Hukuksal Değerlendirme:
02/12/2016 tarihli Resmi Gazete"de yayımlanarak aynı tarihte yürürlüğe giren 6763 sayılı Kanun"un 34. maddesiyle değişik 5271 sayılı CMK"nın 253. maddesi ve maddeye eklenen fıkraya göre uzlaştırma hükümleri yeniden düzenlenmiş, aynı maddenin birinci fıkrasının (b) bendine mevcut (2) ve (3) numaralı alt bentlerden sonra gelmek üzere (3), (5) ve (6) numaralı alt bentler eklenmiştir. Bu bentlere göre, tehdit (madde 106, birinci fıkra), hırsızlık(madde 141), dolandırıcılık (madde 157) suçları uzlaşma kapsamına alınmıştır.
Aynı maddenin üçüncü fıkrasında yer alan "etkin pişmanlık hükümlerine yer verilen suçlar ile " ibaresi madde metninden çıkarılmış, aynı fıkranın ikinci cümlesinde yer alan "Uzlaştırma kapsamına giren bir suçun, bu kapsama girmeyen bir başka suçla birlikte işlenmiş olması halinde uzlaştırma hükümleri uygulanmaz" şeklindeki düzenlemede bir değişiklik yapılmamıştır.
Uzlaştırma CMK"nın 253. maddesinde ayrıntılarıyla düzenlenmiş, mahkeme tarafından uzlaştırmaya ilişkin anılan Kanunun 254/1. maddesinde "Kamu davası açıldıktan sonra kovuşturma konusu suçun uzlaşma kapsamında olduğunun anlaşılması halinde, kovuşturma dosyası, uzlaştırma işlemlerinin 253. maddede belirtilen esas ve usûle göre yerine getirilmesi için uzlaştırma bürosuna gönderilir." denilmiştir.
Ceza Muhakemesi Uzlaştırma Yönetmeliğinin 7/7. maddesinde yer alan, "Soruşturma evresinde mağdur veya suçtan görenin ölümü halinde uzlaştırma işlemi sonlandırılır. Kovuşturma evresi için Kanunun 243’üncü maddesi saklıdır."

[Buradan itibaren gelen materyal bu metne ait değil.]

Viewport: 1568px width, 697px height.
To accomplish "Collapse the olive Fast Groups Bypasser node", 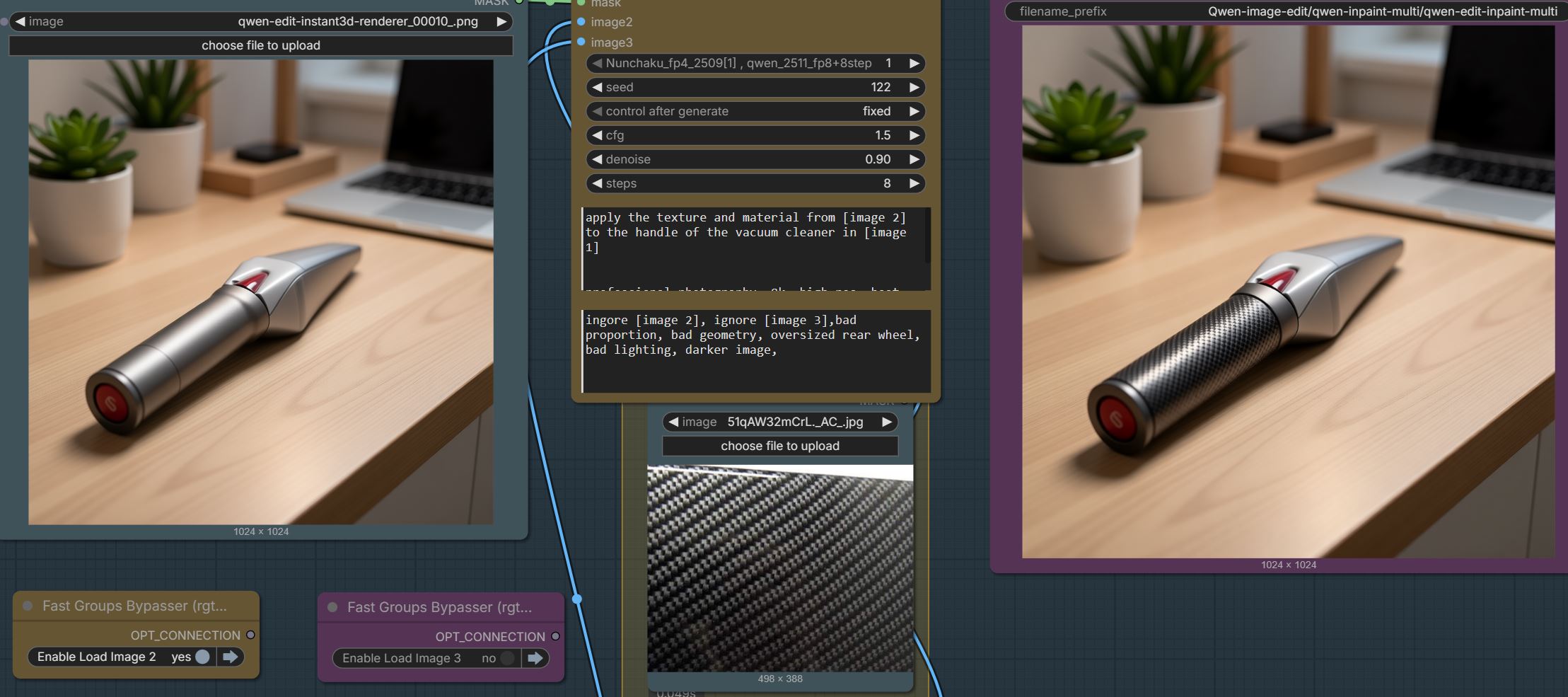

5271 sayılı Ceza Muhakemesi Kanunu’nun 243/1. maddesinde yer alan, "Katılan, vazgeçerse veya ölürse katılma hükümsüz kalır. Mirasçılar, katılanın haklarını takip etmek üzere davaya katılabilirler." şeklindeki düzenlemelere yer verilmiştir.
İnceleme konusu somut olayda; müşteki ...’un savcılık huzurunda alınan beyanında sanıktan şikayetçi olduğunu ve uzlaşmak istemediğini beyan ettiği, yapılan yargılama neticesinde 22/09/2011 tarihinde, sanığın TCK"nın 125/1. ve 62/1. maddeleri uyarınca 1.500,00 TL adli para cezası ile cezalandırılmasına, hükmün açıklanmasının geri bırakılmasına karar verildiği, sanığın denetim süresi içerisinde kasten yeni bir suç işlediğinin ihbar olunması üzerine İstanbul Anadolu 66. Asliye Ceza Mahkemesinin 23/11/2017 tarihli ve 2017/179 esas, 2017/683 sayılı kararıyla TCK"nın 125/1 ve 62/1. maddeleri uyarınca 1.500,00 Türk lirası adli para cezası ile cezalandırılmasına karar verildiği ve bu karardan önce müştekinin 10/10/2015 tarihinde vefat ettiği anlaşılmaktadır.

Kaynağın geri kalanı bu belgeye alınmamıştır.